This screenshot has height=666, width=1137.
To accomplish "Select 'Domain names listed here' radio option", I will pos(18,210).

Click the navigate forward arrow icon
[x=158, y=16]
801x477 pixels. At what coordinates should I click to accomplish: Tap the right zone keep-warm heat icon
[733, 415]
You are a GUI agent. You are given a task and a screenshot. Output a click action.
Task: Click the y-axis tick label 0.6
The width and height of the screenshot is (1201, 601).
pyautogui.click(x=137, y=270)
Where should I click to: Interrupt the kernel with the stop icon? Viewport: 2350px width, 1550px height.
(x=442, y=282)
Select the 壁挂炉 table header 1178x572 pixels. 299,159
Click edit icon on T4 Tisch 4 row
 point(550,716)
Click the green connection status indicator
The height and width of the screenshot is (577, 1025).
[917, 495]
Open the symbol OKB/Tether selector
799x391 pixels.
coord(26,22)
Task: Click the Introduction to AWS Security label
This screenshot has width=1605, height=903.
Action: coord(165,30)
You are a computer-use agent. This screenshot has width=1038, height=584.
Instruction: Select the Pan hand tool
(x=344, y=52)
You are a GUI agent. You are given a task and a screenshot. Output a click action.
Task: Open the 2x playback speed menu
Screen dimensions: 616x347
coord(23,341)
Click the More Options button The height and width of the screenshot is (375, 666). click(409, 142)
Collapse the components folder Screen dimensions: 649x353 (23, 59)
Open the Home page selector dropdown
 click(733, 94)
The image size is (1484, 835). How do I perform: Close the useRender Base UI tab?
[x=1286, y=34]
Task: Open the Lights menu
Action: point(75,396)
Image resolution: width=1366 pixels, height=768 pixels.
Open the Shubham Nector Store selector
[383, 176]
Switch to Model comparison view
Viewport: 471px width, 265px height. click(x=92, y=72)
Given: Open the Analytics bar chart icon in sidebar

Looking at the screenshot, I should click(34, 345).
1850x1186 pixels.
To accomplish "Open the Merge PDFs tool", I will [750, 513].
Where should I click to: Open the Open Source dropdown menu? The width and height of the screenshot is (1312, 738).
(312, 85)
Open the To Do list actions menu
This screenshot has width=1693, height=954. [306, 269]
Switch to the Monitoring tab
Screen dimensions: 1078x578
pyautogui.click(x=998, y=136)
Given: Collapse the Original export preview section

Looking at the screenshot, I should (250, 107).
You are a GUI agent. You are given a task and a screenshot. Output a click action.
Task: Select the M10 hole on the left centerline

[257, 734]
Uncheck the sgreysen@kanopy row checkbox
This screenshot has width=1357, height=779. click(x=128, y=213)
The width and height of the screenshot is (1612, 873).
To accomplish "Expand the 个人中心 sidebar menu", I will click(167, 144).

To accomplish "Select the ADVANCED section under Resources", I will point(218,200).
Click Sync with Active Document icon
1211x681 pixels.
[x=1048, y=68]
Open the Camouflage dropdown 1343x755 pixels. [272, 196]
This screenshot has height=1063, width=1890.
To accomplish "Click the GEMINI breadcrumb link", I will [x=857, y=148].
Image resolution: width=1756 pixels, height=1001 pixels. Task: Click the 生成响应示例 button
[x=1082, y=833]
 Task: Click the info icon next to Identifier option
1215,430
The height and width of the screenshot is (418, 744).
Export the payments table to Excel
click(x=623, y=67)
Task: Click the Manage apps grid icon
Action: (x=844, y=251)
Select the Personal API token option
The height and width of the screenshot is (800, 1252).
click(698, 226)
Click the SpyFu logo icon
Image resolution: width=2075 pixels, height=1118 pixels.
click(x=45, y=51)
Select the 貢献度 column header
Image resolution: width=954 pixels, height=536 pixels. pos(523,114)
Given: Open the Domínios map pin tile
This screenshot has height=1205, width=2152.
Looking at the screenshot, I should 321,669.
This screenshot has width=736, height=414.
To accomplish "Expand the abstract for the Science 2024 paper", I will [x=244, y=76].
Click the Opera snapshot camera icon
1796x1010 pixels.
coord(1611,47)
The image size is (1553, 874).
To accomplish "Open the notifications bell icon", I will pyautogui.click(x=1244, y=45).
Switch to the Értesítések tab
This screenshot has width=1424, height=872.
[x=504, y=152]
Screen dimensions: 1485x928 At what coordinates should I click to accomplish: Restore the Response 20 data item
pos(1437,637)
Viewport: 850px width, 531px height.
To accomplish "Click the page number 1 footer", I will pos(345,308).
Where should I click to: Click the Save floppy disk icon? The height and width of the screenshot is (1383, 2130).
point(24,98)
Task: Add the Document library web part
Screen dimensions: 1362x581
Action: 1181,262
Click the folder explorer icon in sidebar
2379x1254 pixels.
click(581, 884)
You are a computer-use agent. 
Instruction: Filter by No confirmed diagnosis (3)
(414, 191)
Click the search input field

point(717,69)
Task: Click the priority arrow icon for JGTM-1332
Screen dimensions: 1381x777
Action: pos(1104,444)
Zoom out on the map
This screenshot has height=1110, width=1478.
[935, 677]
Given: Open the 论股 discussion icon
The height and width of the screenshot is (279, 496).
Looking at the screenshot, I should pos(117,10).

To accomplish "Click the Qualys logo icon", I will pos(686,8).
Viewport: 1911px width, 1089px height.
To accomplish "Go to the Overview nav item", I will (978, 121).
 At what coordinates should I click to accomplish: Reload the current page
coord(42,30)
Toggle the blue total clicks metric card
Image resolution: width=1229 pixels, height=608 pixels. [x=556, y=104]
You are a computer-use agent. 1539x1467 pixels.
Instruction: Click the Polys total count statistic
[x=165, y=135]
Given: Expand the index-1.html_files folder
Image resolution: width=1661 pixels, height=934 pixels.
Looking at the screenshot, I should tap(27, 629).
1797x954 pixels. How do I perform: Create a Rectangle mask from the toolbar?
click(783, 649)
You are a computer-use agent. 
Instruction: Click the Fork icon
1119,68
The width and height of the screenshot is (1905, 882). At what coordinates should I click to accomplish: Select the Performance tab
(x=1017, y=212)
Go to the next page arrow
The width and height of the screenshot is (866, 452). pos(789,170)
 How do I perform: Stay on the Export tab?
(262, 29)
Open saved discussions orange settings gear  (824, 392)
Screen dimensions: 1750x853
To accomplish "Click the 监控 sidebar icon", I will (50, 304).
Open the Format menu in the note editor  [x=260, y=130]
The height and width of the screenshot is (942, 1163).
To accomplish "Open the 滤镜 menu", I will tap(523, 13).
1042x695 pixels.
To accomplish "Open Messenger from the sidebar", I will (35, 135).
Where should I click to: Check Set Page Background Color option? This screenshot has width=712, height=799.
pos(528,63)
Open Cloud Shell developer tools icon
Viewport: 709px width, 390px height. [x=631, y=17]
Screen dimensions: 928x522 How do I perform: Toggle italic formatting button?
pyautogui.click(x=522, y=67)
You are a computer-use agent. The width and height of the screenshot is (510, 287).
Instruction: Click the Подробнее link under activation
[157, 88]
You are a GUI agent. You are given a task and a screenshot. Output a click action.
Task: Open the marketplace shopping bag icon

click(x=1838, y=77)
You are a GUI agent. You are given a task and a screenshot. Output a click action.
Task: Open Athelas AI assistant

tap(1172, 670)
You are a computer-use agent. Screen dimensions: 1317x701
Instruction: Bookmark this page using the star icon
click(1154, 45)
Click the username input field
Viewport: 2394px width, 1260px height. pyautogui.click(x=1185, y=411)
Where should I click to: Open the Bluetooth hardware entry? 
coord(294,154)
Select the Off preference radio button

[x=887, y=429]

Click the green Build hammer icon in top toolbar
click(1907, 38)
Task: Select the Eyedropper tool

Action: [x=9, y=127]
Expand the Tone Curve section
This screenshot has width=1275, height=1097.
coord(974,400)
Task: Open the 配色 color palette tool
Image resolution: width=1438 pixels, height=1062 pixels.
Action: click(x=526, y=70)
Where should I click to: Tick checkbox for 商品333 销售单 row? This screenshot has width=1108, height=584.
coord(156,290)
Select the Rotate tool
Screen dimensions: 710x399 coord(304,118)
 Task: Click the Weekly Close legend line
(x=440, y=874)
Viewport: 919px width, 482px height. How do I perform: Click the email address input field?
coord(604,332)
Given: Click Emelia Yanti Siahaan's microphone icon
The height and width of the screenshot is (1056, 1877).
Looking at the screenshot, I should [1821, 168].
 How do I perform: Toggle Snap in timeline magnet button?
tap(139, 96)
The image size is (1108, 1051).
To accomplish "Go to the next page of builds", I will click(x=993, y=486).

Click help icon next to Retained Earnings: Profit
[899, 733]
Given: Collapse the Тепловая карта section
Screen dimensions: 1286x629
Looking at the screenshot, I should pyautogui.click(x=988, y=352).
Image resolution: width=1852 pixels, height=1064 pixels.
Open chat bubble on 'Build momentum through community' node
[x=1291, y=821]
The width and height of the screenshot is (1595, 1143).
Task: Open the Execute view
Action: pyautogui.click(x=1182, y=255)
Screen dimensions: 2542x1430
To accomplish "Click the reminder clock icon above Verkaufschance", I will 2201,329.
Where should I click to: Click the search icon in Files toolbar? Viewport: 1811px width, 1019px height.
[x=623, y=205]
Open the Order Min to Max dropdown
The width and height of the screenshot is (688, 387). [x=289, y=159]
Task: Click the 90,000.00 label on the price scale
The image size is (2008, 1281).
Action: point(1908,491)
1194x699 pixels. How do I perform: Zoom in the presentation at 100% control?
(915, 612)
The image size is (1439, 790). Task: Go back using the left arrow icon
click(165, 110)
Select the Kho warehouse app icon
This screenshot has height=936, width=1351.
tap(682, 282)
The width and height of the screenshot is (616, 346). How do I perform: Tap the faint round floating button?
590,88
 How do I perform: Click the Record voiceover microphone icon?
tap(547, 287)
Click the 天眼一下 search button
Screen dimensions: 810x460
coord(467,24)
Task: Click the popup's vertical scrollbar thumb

* [What is needed]:
For each line of the entries that holds the word "label", pull that line out.

* [Finished task]:
Task: Click the y-axis tick label 0.6
Task: Click the Introduction to AWS Security label
Task: Click the 90,000.00 label on the price scale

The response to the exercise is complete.